I bought this looking for something fluffy for a plane ride and was surprised by how much I enjoyed it.
I mean really, amnesia? That’s such an old horse that there’s nothing left to beat, it’s done, it’s over, even soap operas are tired of it.
But while no one is nominating Moriarty for a Pulitzer, this was a much better book than one could have expected from the synopsis. I’m lucky I bought it on name recognition and dove right in; I had no clue what it was about and got to experience the horror of jumping ahead a decade in your own life along with our protagonist. You understand the changes in your own life over years by reflection, but it’s another thing entirely to say “22 year old Hayley would be horrified to learn I’m married with a baby,” and another thing to think how terrified that 22 year old would be to learn that pediatrics led her to want a baby with that guy she just broke up with and then married, to say nothing of the ups and downs in our relationship since.

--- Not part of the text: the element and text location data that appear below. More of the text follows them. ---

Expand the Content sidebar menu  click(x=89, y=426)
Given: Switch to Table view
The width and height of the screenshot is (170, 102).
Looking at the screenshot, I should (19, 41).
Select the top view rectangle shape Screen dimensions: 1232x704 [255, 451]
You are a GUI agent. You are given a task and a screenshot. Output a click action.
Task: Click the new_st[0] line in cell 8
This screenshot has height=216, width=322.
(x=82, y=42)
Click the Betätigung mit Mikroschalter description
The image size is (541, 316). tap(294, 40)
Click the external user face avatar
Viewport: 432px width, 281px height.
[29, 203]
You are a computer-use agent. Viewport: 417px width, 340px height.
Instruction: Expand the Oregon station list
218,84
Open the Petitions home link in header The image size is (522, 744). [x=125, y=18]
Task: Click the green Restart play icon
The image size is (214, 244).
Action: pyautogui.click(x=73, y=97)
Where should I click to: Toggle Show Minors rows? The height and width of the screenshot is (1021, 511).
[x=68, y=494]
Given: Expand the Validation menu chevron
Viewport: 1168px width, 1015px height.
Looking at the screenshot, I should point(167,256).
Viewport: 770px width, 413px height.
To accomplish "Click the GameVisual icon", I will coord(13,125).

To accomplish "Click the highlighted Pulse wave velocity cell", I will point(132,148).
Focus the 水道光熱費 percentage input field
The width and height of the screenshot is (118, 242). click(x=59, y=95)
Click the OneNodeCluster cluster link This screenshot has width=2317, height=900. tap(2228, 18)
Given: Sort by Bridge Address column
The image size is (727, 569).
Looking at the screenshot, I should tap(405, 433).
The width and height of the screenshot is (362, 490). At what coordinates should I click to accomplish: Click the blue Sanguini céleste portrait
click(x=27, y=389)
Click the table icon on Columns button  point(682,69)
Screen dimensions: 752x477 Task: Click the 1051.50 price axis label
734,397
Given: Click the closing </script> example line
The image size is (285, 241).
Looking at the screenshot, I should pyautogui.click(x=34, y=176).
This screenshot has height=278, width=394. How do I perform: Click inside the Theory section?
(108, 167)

For our heroine the horror is seeing how her comfortable life and marriage have gone off the rails in a decade while having no memory of anything but happiness. Amnesia in bad fiction is always played for a narrative device, Moriarty does a fine job of taking the reader along for the ride with the protagonist of being adrift in ones own life without the middle aged ennui that would entail without the memory loss hook.
Midway through my third Moriarty book but so far this is my favorite.